Must. Have. This. SOON!!!
Ha! Interesting - sort of like MS’ old “matrix” filter stuff. If this sort of thing becomes more widely-adopted, I’m sure the dev community could come up with some fun (and maybe even, heaven forbid, practical) uses for it.
Exactly what CSS needs
Funny, but meaningless. Every browser have it’s own language extensions, but i think that doing things like that, the WebKit team have encouraged other companies to implement their own extensions…
Browser Sniffing 2.0 is on the way:
if(safari)putItToRotate(element);
else if(firefox)doAnotherCoolThing();
else if(ie)useDirectxAndBeHappy();
…
else showASorryMessage();
@Phill: Maybe our sons or grandsons will live in a world where the main browser isn’t IE6… and where Microsoft get scared and start to take care about Safari. Lots of good products still on darkness or as a choice of a small group, unfortunately.
*smile* this feature is really present in all major browsers and indeed, every browser is doing it in its own way. For the sake of having the FF way also available on this page: You can use HTML chunks as foreign objects in SVG which does the exact same thing, just the other way around. Instead of doing SVG transforms in a HTML document, you do HTML rendering in a SVG document :)
@Phill Kenoyer
You can’t actually be serious right? Safari will never be the #1 browser. Firefox is a long shot, and that will likely never happen. Welcome to reality.
Thankfully, we have high-level frameworks
function bling() {
if(safari)putItToRotate(element);
else if(firefox)doAnotherCoolThing();
else if(ie)useDirectxAndBeHappy();
…
else showASorryMessage();
}
If they could all agree on SMIL2.1 instead of doing its own way…

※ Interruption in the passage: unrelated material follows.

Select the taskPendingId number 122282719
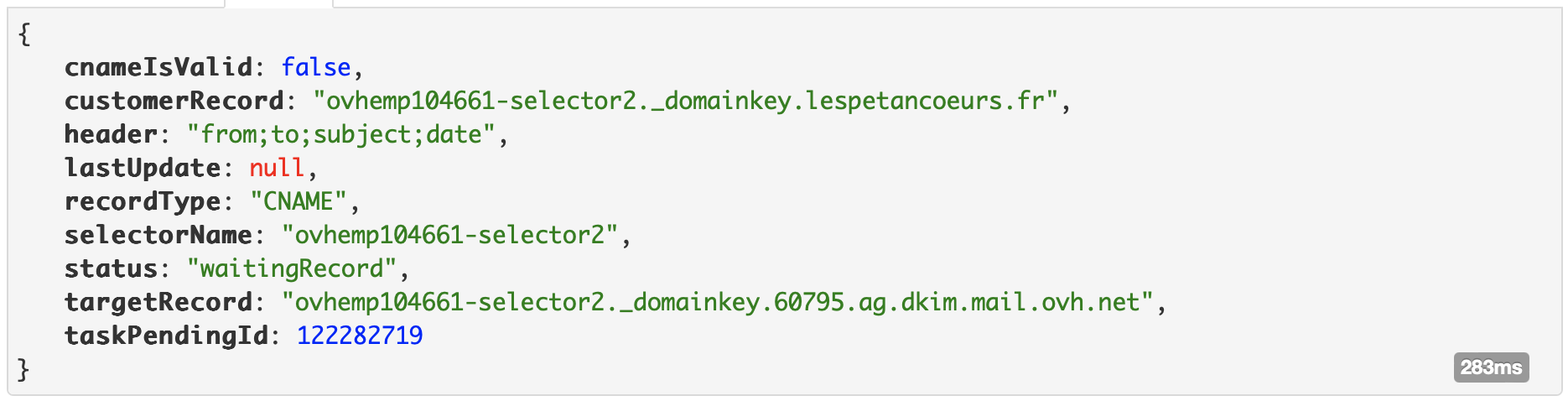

The nice thing about standards is that there are so many to choose from!
But as stated above, why not just a single api for all? Why force frameworks…
Scott: That’s why I hope MS won’t wait 17 years to implement CSS3 transform. Heck they could claim they support CSS3, kinda like they support CSS 1 and 2 :)
Beside, affine transformations can be useful.
Show of hands:
Who else wanted something like this since 2003 or earlier?
*crazy*
Who else wants to use .svg files as clipping masks on images and text wrap areas on paragraphs?
Who else wants the ability to flip the appearance of elements horizontally and vertically?
Who else has crazy ideas that aren’t really all that crazy?
@Michael: ROFLMAO. This is exactly what will happen, you’re a prophet!
@Sergey: SMIL: the world would be a better place if the modern browsers had 10% of it implemented. I wonder why only IE have some SMIL features.
@xxdesmus - no I was just joking around and fantasizing.